TASK GOAL
Below is a block of records; repeat all of them exactly.

··· SUPPLIED RECORDS ···

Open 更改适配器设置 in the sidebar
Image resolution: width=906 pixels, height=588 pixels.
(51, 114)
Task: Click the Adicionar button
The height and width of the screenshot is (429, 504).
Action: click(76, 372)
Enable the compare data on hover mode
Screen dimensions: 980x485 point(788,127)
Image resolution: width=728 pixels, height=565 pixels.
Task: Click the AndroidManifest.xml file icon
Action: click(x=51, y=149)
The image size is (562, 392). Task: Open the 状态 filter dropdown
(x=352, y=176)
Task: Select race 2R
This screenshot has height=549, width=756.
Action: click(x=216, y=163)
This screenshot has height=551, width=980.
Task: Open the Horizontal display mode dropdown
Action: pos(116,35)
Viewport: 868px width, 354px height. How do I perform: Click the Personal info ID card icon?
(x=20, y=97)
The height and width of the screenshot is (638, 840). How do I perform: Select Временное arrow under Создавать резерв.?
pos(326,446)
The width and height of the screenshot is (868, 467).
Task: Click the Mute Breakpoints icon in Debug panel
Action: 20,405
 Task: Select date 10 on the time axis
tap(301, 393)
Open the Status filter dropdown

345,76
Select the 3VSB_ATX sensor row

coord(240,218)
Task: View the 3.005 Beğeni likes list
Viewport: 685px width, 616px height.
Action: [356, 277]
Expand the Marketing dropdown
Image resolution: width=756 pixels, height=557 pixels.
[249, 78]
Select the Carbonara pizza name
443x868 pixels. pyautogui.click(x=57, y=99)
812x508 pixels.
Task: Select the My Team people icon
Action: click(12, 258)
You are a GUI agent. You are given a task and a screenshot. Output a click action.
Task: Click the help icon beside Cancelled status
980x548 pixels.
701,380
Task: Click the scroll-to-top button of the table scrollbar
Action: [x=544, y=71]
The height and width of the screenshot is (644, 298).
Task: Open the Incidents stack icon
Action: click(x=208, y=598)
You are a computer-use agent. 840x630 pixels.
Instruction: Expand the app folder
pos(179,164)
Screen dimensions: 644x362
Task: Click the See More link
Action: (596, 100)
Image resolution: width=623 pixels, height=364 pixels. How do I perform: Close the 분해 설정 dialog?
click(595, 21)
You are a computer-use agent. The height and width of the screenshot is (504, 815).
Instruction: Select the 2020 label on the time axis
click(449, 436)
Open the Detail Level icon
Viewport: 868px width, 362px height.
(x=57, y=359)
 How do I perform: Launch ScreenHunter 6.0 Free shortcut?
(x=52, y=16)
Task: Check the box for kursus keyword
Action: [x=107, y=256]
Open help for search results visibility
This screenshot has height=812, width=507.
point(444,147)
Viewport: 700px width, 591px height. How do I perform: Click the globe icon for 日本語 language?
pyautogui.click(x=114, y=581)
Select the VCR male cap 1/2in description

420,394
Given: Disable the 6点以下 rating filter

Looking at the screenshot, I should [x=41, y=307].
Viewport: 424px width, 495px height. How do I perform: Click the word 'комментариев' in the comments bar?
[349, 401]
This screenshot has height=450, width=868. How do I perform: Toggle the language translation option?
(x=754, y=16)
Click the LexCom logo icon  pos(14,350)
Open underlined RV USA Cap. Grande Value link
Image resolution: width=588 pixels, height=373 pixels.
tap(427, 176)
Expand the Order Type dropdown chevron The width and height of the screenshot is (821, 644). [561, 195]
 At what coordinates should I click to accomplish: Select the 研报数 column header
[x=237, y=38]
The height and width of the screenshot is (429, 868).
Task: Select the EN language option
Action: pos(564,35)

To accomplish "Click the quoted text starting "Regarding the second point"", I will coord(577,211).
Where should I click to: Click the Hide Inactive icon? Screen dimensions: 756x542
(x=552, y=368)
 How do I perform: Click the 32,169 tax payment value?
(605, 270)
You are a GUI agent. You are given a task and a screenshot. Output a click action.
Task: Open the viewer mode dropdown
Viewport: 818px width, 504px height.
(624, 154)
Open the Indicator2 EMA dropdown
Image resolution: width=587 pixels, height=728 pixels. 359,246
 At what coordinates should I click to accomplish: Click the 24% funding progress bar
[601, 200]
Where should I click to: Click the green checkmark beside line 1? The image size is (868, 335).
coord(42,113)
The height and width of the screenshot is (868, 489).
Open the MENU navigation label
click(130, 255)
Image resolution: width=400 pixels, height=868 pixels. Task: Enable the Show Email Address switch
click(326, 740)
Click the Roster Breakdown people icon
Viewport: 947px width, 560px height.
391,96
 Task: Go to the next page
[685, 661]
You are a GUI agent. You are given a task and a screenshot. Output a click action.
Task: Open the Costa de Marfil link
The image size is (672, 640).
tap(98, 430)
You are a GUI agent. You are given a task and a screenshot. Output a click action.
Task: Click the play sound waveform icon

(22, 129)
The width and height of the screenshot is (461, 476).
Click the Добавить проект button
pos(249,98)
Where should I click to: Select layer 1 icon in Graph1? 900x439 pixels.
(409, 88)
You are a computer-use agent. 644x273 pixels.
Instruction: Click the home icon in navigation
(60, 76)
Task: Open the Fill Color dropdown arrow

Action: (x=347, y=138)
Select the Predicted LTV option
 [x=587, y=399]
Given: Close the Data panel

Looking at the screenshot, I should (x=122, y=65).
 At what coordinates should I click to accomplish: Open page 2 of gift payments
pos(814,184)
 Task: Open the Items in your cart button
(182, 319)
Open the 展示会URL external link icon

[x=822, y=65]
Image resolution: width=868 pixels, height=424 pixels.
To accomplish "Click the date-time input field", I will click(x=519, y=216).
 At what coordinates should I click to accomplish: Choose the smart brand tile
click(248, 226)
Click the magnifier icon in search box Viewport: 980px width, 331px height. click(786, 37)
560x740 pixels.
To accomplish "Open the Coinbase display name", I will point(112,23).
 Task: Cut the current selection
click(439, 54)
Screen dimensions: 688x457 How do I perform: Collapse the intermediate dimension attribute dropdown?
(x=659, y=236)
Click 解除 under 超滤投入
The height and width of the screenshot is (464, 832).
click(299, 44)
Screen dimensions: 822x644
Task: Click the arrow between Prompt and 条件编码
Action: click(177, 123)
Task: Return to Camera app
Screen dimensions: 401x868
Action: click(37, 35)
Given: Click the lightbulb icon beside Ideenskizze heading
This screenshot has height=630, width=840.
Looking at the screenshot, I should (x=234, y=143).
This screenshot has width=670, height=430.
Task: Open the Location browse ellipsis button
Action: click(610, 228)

···

YOUR RESPONSE
Open 更改适配器设置 in the sidebar
Image resolution: width=906 pixels, height=588 pixels.
(51, 114)
Task: Click the Adicionar button
The height and width of the screenshot is (429, 504).
Action: click(76, 372)
Enable the compare data on hover mode
Screen dimensions: 980x485 point(788,127)
Image resolution: width=728 pixels, height=565 pixels.
Task: Click the AndroidManifest.xml file icon
Action: click(x=51, y=149)
The image size is (562, 392). Task: Open the 状态 filter dropdown
(x=352, y=176)
Task: Select race 2R
This screenshot has height=549, width=756.
Action: click(x=216, y=163)
This screenshot has height=551, width=980.
Task: Open the Horizontal display mode dropdown
Action: pos(116,35)
Viewport: 868px width, 354px height. How do I perform: Click the Personal info ID card icon?
(x=20, y=97)
The height and width of the screenshot is (638, 840). How do I perform: Select Временное arrow under Создавать резерв.?
pos(326,446)
The width and height of the screenshot is (868, 467).
Task: Click the Mute Breakpoints icon in Debug panel
Action: 20,405
 Task: Select date 10 on the time axis
tap(301, 393)
Open the Status filter dropdown

345,76
Select the 3VSB_ATX sensor row

coord(240,218)
Task: View the 3.005 Beğeni likes list
Viewport: 685px width, 616px height.
Action: [356, 277]
Expand the Marketing dropdown
Image resolution: width=756 pixels, height=557 pixels.
[249, 78]
Select the Carbonara pizza name
443x868 pixels. pyautogui.click(x=57, y=99)
812x508 pixels.
Task: Select the My Team people icon
Action: click(12, 258)
You are a GUI agent. You are given a task and a screenshot. Output a click action.
Task: Click the help icon beside Cancelled status
980x548 pixels.
701,380
Task: Click the scroll-to-top button of the table scrollbar
Action: [x=544, y=71]
The height and width of the screenshot is (644, 298).
Task: Open the Incidents stack icon
Action: click(x=208, y=598)
You are a computer-use agent. 840x630 pixels.
Instruction: Expand the app folder
pos(179,164)
Screen dimensions: 644x362
Task: Click the See More link
Action: (596, 100)
Image resolution: width=623 pixels, height=364 pixels. How do I perform: Close the 분해 설정 dialog?
click(595, 21)
You are a computer-use agent. The height and width of the screenshot is (504, 815).
Instruction: Select the 2020 label on the time axis
click(449, 436)
Open the Detail Level icon
Viewport: 868px width, 362px height.
(x=57, y=359)
 How do I perform: Launch ScreenHunter 6.0 Free shortcut?
(x=52, y=16)
Task: Check the box for kursus keyword
Action: [x=107, y=256]
Open help for search results visibility
This screenshot has height=812, width=507.
point(444,147)
Viewport: 700px width, 591px height. How do I perform: Click the globe icon for 日本語 language?
pyautogui.click(x=114, y=581)
Select the VCR male cap 1/2in description

420,394
Given: Disable the 6点以下 rating filter

Looking at the screenshot, I should [x=41, y=307].
Viewport: 424px width, 495px height. How do I perform: Click the word 'комментариев' in the comments bar?
[349, 401]
This screenshot has height=450, width=868. How do I perform: Toggle the language translation option?
(x=754, y=16)
Click the LexCom logo icon  pos(14,350)
Open underlined RV USA Cap. Grande Value link
Image resolution: width=588 pixels, height=373 pixels.
tap(427, 176)
Expand the Order Type dropdown chevron The width and height of the screenshot is (821, 644). [561, 195]
 At what coordinates should I click to accomplish: Select the 研报数 column header
[x=237, y=38]
The height and width of the screenshot is (429, 868).
Task: Select the EN language option
Action: pos(564,35)

To accomplish "Click the quoted text starting "Regarding the second point"", I will coord(577,211).
Where should I click to: Click the Hide Inactive icon? Screen dimensions: 756x542
(x=552, y=368)
 How do I perform: Click the 32,169 tax payment value?
(605, 270)
You are a GUI agent. You are given a task and a screenshot. Output a click action.
Task: Open the viewer mode dropdown
Viewport: 818px width, 504px height.
(624, 154)
Open the Indicator2 EMA dropdown
Image resolution: width=587 pixels, height=728 pixels. 359,246
 At what coordinates should I click to accomplish: Click the 24% funding progress bar
[601, 200]
Where should I click to: Click the green checkmark beside line 1? The image size is (868, 335).
coord(42,113)
The height and width of the screenshot is (868, 489).
Open the MENU navigation label
click(130, 255)
Image resolution: width=400 pixels, height=868 pixels. Task: Enable the Show Email Address switch
click(326, 740)
Click the Roster Breakdown people icon
Viewport: 947px width, 560px height.
391,96
 Task: Go to the next page
[685, 661]
You are a GUI agent. You are given a task and a screenshot. Output a click action.
Task: Open the Costa de Marfil link
The image size is (672, 640).
tap(98, 430)
You are a GUI agent. You are given a task and a screenshot. Output a click action.
Task: Click the play sound waveform icon

(22, 129)
The width and height of the screenshot is (461, 476).
Click the Добавить проект button
pos(249,98)
Where should I click to: Select layer 1 icon in Graph1? 900x439 pixels.
(409, 88)
You are a computer-use agent. 644x273 pixels.
Instruction: Click the home icon in navigation
(60, 76)
Task: Open the Fill Color dropdown arrow

Action: (x=347, y=138)
Select the Predicted LTV option
 [x=587, y=399]
Given: Close the Data panel

Looking at the screenshot, I should (x=122, y=65).
 At what coordinates should I click to accomplish: Open page 2 of gift payments
pos(814,184)
 Task: Open the Items in your cart button
(182, 319)
Open the 展示会URL external link icon

[x=822, y=65]
Image resolution: width=868 pixels, height=424 pixels.
To accomplish "Click the date-time input field", I will click(x=519, y=216).
 At what coordinates should I click to accomplish: Choose the smart brand tile
click(248, 226)
Click the magnifier icon in search box Viewport: 980px width, 331px height. click(786, 37)
560x740 pixels.
To accomplish "Open the Coinbase display name", I will point(112,23).
 Task: Cut the current selection
click(439, 54)
Screen dimensions: 688x457 How do I perform: Collapse the intermediate dimension attribute dropdown?
(x=659, y=236)
Click 解除 under 超滤投入
The height and width of the screenshot is (464, 832).
click(299, 44)
Screen dimensions: 822x644
Task: Click the arrow between Prompt and 条件编码
Action: click(177, 123)
Task: Return to Camera app
Screen dimensions: 401x868
Action: click(37, 35)
Given: Click the lightbulb icon beside Ideenskizze heading
This screenshot has height=630, width=840.
Looking at the screenshot, I should (x=234, y=143).
This screenshot has width=670, height=430.
Task: Open the Location browse ellipsis button
Action: click(610, 228)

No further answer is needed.